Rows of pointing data
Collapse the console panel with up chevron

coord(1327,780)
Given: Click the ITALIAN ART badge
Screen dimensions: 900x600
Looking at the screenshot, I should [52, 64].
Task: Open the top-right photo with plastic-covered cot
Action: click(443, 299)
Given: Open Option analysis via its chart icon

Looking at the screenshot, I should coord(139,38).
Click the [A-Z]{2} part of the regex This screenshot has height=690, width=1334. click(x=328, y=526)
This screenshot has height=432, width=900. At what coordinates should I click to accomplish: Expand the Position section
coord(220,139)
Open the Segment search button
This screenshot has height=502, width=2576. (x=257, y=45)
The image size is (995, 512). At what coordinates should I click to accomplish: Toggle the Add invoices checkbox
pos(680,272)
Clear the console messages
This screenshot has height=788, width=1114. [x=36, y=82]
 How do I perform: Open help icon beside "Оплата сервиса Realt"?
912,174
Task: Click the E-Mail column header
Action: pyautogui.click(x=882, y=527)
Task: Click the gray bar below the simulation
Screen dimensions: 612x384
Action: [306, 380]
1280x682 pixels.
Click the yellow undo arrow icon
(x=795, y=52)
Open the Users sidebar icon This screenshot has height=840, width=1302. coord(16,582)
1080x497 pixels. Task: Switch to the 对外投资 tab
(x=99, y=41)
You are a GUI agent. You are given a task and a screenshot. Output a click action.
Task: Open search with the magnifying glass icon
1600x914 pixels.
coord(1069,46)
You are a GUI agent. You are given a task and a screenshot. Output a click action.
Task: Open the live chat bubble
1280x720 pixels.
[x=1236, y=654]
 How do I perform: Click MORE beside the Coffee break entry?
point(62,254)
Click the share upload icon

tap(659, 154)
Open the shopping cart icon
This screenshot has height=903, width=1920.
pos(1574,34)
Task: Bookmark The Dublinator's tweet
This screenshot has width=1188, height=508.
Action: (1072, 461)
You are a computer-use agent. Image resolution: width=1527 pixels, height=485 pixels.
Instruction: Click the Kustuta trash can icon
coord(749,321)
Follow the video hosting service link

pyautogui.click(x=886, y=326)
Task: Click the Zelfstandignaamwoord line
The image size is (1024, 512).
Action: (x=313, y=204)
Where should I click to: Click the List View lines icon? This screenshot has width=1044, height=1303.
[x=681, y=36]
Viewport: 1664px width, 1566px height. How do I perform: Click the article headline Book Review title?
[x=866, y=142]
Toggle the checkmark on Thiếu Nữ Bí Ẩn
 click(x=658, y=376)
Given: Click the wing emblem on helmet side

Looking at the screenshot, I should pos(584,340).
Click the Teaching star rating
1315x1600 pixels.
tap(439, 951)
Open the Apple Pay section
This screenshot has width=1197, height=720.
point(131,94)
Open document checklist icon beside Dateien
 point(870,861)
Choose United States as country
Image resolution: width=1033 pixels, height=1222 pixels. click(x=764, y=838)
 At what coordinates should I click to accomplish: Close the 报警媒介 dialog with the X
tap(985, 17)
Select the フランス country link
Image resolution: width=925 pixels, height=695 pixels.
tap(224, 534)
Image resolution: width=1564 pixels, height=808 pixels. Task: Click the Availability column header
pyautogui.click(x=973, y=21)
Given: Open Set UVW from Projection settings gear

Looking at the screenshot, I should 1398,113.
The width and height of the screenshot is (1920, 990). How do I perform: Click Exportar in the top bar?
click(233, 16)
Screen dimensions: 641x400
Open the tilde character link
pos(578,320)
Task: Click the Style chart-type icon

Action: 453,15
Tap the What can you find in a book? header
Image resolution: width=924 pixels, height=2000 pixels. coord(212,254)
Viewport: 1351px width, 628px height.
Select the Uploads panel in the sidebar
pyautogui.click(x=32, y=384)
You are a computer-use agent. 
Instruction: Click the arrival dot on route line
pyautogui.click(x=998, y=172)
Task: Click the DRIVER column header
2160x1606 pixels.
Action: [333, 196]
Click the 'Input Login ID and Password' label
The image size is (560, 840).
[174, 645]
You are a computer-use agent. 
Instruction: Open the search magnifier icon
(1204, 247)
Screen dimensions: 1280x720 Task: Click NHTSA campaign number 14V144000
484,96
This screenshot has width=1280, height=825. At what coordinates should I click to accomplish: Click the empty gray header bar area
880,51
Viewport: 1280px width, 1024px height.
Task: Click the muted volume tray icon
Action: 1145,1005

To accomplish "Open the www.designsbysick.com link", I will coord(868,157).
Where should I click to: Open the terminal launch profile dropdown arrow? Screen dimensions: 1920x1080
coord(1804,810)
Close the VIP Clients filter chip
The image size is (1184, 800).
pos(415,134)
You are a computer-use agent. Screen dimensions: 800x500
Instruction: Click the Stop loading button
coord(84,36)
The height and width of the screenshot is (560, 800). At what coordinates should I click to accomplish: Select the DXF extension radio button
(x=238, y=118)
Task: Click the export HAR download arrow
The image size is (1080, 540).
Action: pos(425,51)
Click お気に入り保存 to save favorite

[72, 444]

EXERCISE:
Rewrite as a Markdown table the lines starting at the one containing "Given: Click the ITALIAN ART badge" and ending at the one containing "coord(220,139)", omitting any blank lines. Use the column headings "No." and "Line".

SOLUTION TO THIS EXERCISE:
| No. | Line |
|---|---|
| 1 | Given: Click the ITALIAN ART badge |
| 2 | Screen dimensions: 900x600 |
| 3 | Looking at the screenshot, I should [52, 64]. |
| 4 | Task: Open the top-right photo with plastic-covered cot |
| 5 | Action: click(443, 299) |
| 6 | Given: Open Option analysis via its chart icon |
| 7 | Looking at the screenshot, I should coord(139,38). |
| 8 | Click the [A-Z]{2} part of the regex This screenshot has height=690, width=1334. click(x=328, y=526) |
| 9 | This screenshot has height=432, width=900. At what coordinates should I click to accomplish: Expand the Position section |
| 10 | coord(220,139) |